My entire career I’ve had to tell moms, “Sorry, but it’s all or nothing. You can’t have your cake and eat it too.” I can offer IV narcotics, but once labor has progressed to the active phase, I can’t safely administer IV narcotics because of the risk of decreased respiratory effort in the baby after delivery. So, my patients had to choose between complete immobilization and complete blockage of the pain via epidural or experience all the pain that comes with active labor and transition.
New Option For Pain Management
Fortunately, now there is one more option — nitrous oxide during labor.
Yes, it’s exactly what you are thinking: laughing gas. Nitrous oxide can be safely administered right up until the moment the baby peeks his or her sweet little head into the world. The medication is self-administered through a mask. Mom inhales the gas when she feels a contraction coming on and releases the mask when she feels relaxed. Because the gas is self-administered, there is no risk of overdose. If you get too relaxed, you release the mask.
This may have you wondering: Why does my dentist not allow me to have nitrous oxide during dental procedures when I’m pregnant? Why is it unsafe at the dentist but safe for delivery?
Laughing gas is safe in labor for a few reasons. First, the concentration of the medication is different, which makes it safe to use during labor but not safe for dental procedures. Secondly, the nitrous oxide is used for term labor patients when the fetus is fully developed and not early in pregnancy when all the baby’s sweet little parts are still being knit together. Unlike an epidural, nitrous oxide will not block the pain sensation. However, it does decrease anxiety as well as a mom’s perception of the pain.
The Effectiveness and Benefits of Nitrous Oxide
The effectiveness of this self-administered gas peaks in about two minutes and is completely out of mom’s system in five minutes. Because nitrous is so short-acting, there is no risk of affecting the baby’s respiratory efforts at delivery.

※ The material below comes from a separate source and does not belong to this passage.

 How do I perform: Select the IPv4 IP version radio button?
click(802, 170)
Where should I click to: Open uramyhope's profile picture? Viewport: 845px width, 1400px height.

One major benefit of nitrous oxide is that it is non-invasive. No IV’s, no catheters, no needles — just inhalation. And if you try the nitrous and it is not enough pain coverage for you, you can still get an epidural.
This new alternative to pain management is so exciting because it truly offers moms an in-between option for pain control while in labor. I tell my patients all the time, “I want you to have the experience you want to have. This is your day, your memory, your story.”
At the end of it all, my goal is to have a happy, healthy mom and baby. With nitrous oxide offered as a way to ease labor pain and anxiety, I’m able to do an even better job in accomplishing that goal!